If you've come up with solutions, please share.
olg
 
Don't think of it as pushing away, look at is as filtering. You filter out the folks who aren't worth it, they weed themselves out of your existence and because of that technically you're better off. Think about it, you could have potentially wasted a lot more time and energy with someone who was going to behave in such a manner anyway. Thank the cosmos you dodged the bullet.
 
Unacceptance said:
Don't think of it as pushing away, look at is as filtering. You filter out the folks who aren't worth it, they weed themselves out of your existence and because of that technically you're better off.
I agree. And I do it constantly. It's necessary.
The sad part is, it always puts me back me back to square zero - a complete restart.
It's totally exhausting.
 
Hey, I'm new to this site.... as in just today.

I have the same problems many of you have. I'm shy and probably more self-conscious than necessary. But I find sometimes that other people are just shallow or "fake" and it's really annoying.

Anyway, hope to learn from this site. Thanks
 
Unacceptance said:
Don't think of it as pushing away, look at is as filtering. You filter out the folks who aren't worth it, they weed themselves out of your existence and because of that technically you're better off. Think about it, you could have potentially wasted a lot more time and energy with someone who was going to behave in such a manner anyway. Thank the cosmos you dodged the bullet.

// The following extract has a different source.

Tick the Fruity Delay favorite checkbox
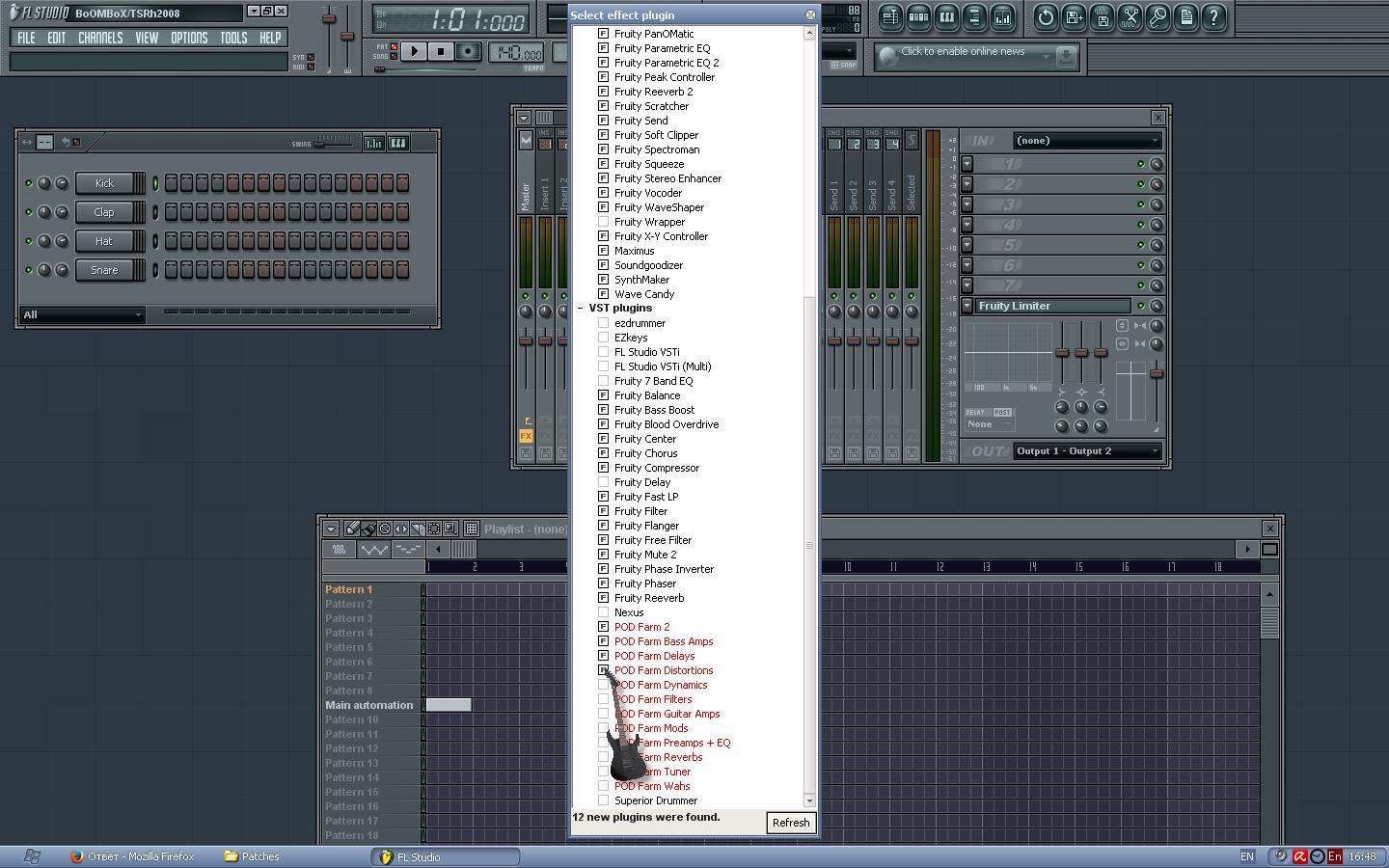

That's a very good way to look at it. :)

There are just certain people, in my opinion, that are only supposed to be in your life at a certain point, and then leave. Like, the friends you make in high school: probably half of them (at least the aquaintances/light friends) only worked out then, and since then it's not the same because time moves on, and people change, as it's a way of life. Some people will always have a special bond with you and will stay in your life forever; it just depends on the person.

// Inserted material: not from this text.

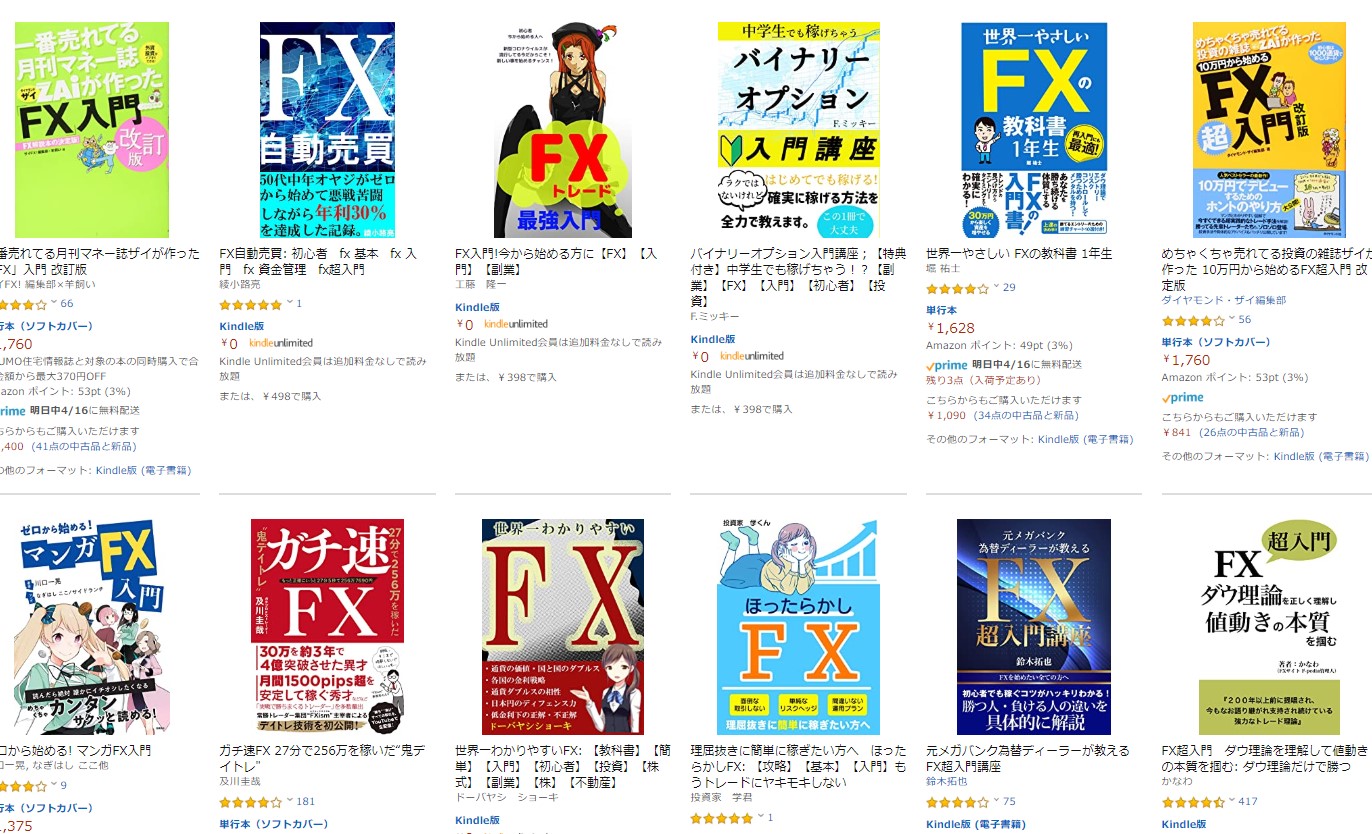Open the バイナリーオプション入門講座 cover image
This screenshot has height=834, width=1372.
tap(798, 130)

I'm starting to realize right now actually, about a friend of mine, who...I'd *really* like for things to be like they were and for us to be closer (she moved 3-4 years ago) but...that's just it; we're both not the exact same people. So sometimes, it's a necessity to let some people go, whether you have to leave them, or if they take themselves out of the picture.
 
Well, it has happened to me so many times. People who come in and step out of my life without saying a word. I expected this to happen with acuqintances or people that I know just on the internet but lately it happened with a close friend of mine.
I don't even want to recover this friendship, actually I don't give a **** about it, but it sometimes hurts.